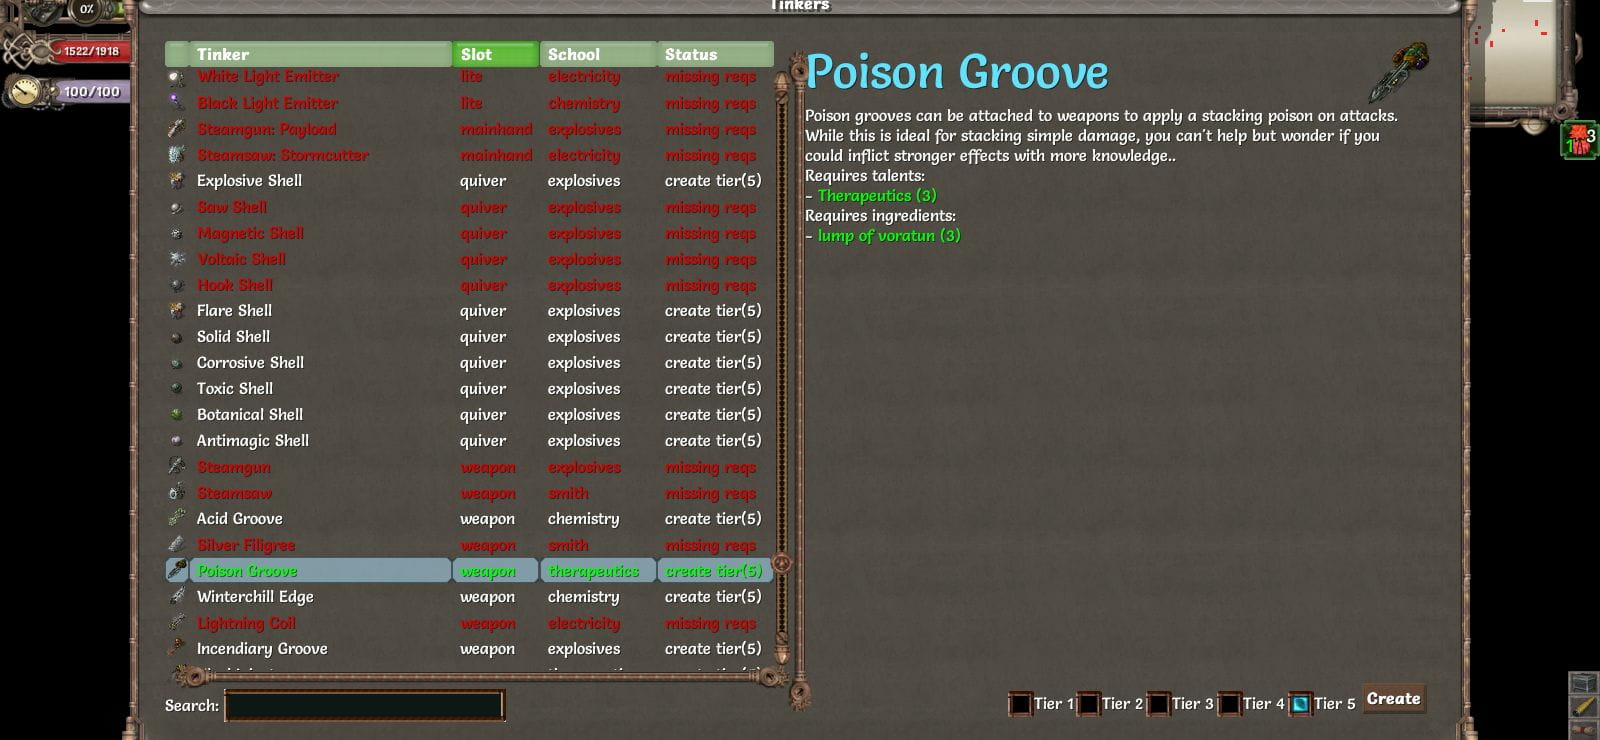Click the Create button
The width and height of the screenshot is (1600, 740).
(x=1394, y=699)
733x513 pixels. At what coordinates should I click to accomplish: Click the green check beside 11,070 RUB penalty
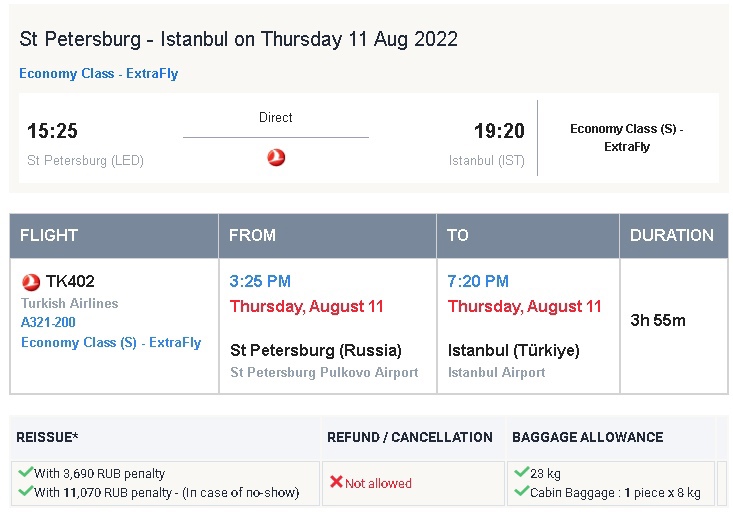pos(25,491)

Short task: Lay out every nonblank line of the material above as a Markdown table with the columns Row and Material line, numbering the rows in order. Leave the pictures out of the table.

The answer:
| Row | Material line |
|---|---|
| 1 | Click the Create button |
| 2 | The width and height of the screenshot is (1600, 740). |
| 3 | (x=1394, y=699) |
| 4 | 733x513 pixels. At what coordinates should I click to accomplish: Click the green check beside 11,070 RUB penalty |
| 5 | pos(25,491) |